Inflection's logo on a smartphone
Inflection AI plans to focus on building chatbots for businesses.
  • Inflection AI unveiled a new strategy to focus on building empathetic chatbots for businesses.
  • It comes after Mustafa Suleyman resigned as CEO and joined Microsoft with most of the team.
  • The startup's new leadership team told VentureBeat that it's "well funded for 18 months." 

Inflection AI seems to have found a way to steady the ship.

The startup laid out a rehashed strategy following its partial implosion about two months after CEO Mustafa Suleyman decamped to Microsoft along with most of its 70 staff.

Inflection's executive team told VentureBeat that its new plan of action is focusing on business-centric "empathetic" chatbots to help stand out in the highly competitive AI sphere.

Its new leaders hope its emotional quotient bots will set it apart from rivals. Inflection is now a 12-person team, which it plans to expand by recruiting more engineers.

Sean White, who took over as CEO, announced in a press release on Tuesday that Vibhu Mittal, a former senior Google scientist, has become chief technology officer, while Ted Shelton joined from Bain as chief operating officer.

However, there was no mention of whether it'll continue offering its main product, the "kind and supportive companion" chatbot Pi, to consumers. Instead, it seems like the company's repurposing it for corporate customers.

Inflection believes companies will want AI chatbots that are considered emotionally intelligent to deliver a more considerate and personal customer support experience, according to Shelton.

The company's also betting on businesses wanting bots to help employees in their work, or to even license the tech that makes its chatbots empathetic.

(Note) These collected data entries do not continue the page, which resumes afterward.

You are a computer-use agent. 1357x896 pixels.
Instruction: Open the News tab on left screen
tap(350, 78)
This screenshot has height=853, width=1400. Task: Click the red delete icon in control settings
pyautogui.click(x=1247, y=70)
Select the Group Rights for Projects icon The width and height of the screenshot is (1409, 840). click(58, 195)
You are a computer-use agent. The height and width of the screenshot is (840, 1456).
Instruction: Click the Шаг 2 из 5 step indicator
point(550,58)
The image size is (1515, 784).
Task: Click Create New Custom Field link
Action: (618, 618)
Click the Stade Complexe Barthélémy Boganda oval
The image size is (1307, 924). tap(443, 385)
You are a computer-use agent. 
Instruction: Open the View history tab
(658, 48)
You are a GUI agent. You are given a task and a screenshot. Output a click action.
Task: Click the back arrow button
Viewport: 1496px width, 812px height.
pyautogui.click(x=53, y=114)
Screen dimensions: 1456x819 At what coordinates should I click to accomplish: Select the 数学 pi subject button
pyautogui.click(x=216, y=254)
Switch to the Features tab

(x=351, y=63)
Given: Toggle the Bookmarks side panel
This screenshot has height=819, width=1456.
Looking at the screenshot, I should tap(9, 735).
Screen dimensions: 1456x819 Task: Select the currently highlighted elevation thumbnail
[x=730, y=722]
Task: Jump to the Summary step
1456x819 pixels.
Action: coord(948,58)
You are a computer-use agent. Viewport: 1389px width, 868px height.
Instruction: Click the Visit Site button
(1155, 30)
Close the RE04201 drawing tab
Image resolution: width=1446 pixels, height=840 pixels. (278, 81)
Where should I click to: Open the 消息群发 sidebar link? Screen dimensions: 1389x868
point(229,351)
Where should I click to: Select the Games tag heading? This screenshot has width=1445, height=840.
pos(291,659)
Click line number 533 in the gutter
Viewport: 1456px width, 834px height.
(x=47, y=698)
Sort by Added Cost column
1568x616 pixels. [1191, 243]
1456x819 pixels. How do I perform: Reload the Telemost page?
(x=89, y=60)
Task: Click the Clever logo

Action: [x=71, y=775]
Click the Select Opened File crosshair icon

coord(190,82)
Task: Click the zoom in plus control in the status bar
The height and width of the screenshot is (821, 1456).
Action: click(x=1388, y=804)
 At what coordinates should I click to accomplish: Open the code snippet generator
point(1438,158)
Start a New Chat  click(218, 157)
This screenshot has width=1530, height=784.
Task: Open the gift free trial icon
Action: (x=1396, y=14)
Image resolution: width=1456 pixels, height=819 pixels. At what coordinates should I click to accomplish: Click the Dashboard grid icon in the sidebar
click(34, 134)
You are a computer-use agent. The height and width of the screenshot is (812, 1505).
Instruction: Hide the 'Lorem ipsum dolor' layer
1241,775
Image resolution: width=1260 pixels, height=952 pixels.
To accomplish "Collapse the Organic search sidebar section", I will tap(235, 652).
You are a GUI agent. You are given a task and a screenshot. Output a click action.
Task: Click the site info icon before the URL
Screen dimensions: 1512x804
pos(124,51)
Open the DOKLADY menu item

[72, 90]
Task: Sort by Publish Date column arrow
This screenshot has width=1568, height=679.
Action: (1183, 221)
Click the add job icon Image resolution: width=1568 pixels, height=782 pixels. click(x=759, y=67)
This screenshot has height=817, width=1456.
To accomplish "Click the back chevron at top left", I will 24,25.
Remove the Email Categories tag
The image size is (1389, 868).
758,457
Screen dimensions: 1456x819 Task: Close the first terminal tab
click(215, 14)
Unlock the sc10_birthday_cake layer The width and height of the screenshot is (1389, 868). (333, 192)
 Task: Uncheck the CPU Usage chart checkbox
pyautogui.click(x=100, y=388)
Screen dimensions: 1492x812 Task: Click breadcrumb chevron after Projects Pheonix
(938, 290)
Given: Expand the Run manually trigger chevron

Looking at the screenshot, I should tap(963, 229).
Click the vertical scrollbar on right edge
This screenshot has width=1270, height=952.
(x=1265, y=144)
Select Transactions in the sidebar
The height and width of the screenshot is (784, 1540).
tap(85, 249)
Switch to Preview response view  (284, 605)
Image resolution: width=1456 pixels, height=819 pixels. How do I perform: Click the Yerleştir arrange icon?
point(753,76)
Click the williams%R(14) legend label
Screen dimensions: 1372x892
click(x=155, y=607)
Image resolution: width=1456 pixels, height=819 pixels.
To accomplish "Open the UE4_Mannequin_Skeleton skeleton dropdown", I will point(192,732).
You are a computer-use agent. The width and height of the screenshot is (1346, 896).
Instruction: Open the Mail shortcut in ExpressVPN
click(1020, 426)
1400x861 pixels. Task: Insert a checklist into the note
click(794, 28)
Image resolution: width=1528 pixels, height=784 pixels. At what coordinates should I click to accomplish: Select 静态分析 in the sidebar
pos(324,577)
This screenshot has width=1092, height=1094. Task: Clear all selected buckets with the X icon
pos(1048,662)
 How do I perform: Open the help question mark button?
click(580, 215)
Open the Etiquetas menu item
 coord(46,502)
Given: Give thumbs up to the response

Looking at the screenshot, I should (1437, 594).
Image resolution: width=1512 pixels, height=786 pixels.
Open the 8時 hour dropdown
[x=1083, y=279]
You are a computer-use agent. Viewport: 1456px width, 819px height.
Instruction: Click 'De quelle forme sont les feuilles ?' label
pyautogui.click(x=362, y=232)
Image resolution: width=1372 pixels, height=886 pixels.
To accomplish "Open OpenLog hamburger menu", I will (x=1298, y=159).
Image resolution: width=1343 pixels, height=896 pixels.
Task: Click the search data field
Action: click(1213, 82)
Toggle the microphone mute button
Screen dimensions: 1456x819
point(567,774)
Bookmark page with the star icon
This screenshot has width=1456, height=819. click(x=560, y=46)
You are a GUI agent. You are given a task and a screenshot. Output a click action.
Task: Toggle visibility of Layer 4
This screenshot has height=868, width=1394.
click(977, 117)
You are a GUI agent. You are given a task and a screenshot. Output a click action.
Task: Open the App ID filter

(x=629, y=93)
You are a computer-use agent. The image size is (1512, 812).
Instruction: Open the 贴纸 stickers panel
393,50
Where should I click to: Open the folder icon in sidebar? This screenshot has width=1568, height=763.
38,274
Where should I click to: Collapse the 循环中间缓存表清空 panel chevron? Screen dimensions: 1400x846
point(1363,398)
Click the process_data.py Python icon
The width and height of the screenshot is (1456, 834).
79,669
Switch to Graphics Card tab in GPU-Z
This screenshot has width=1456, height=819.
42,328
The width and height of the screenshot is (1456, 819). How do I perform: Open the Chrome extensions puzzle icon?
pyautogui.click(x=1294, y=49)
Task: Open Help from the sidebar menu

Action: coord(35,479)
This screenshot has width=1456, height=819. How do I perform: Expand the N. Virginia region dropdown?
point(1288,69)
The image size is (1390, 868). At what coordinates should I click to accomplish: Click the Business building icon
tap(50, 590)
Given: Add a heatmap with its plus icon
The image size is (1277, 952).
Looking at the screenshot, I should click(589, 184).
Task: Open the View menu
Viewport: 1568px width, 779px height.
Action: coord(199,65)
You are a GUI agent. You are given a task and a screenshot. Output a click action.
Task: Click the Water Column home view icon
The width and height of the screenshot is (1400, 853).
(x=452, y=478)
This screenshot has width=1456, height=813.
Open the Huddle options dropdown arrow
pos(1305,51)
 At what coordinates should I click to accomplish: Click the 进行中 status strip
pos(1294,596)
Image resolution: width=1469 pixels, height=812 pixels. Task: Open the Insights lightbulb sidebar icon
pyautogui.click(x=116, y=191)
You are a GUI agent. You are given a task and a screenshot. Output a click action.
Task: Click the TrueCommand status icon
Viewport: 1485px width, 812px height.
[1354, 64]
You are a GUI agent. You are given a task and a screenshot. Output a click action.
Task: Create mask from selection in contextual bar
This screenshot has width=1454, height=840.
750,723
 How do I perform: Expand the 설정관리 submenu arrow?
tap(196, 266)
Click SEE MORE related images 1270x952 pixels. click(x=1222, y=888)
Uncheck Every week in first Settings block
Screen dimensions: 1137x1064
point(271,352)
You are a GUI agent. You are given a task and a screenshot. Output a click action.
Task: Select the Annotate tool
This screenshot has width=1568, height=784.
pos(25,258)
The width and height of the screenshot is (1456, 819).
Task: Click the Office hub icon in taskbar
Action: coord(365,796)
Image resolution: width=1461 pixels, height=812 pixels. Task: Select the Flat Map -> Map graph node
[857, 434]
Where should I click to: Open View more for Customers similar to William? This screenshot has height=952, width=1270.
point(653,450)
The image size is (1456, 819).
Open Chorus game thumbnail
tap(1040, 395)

Shelton said a finance firm it's working with said it could take weeks to train a human worker to speak to customers as a call center agent. According to the report, the chatbot for businesses can allow firms to offer AI customer support agents with a particular tone and personality as its models are trained on people's emotive conversations.

Despite recent challenges, cofounder Reid Hoffman insists that a shortage of cash is not one of them. He told VentureBeat that Inflection has "real money" and is "well funded for 18 months." White also said it has the backing of its first investor Greylock, where Hoffman is a partner.

Last year, Inflection raised more than $1 billion from investors, including Bill Gates, Eric Schmidt, and Nvidia, and got $650 million from Microsoft to license its tech when Suleyman left to lead its AI efforts.

Inflection AI didn't immediately respond to a request for comment from Business Insider, made outside normal working hours.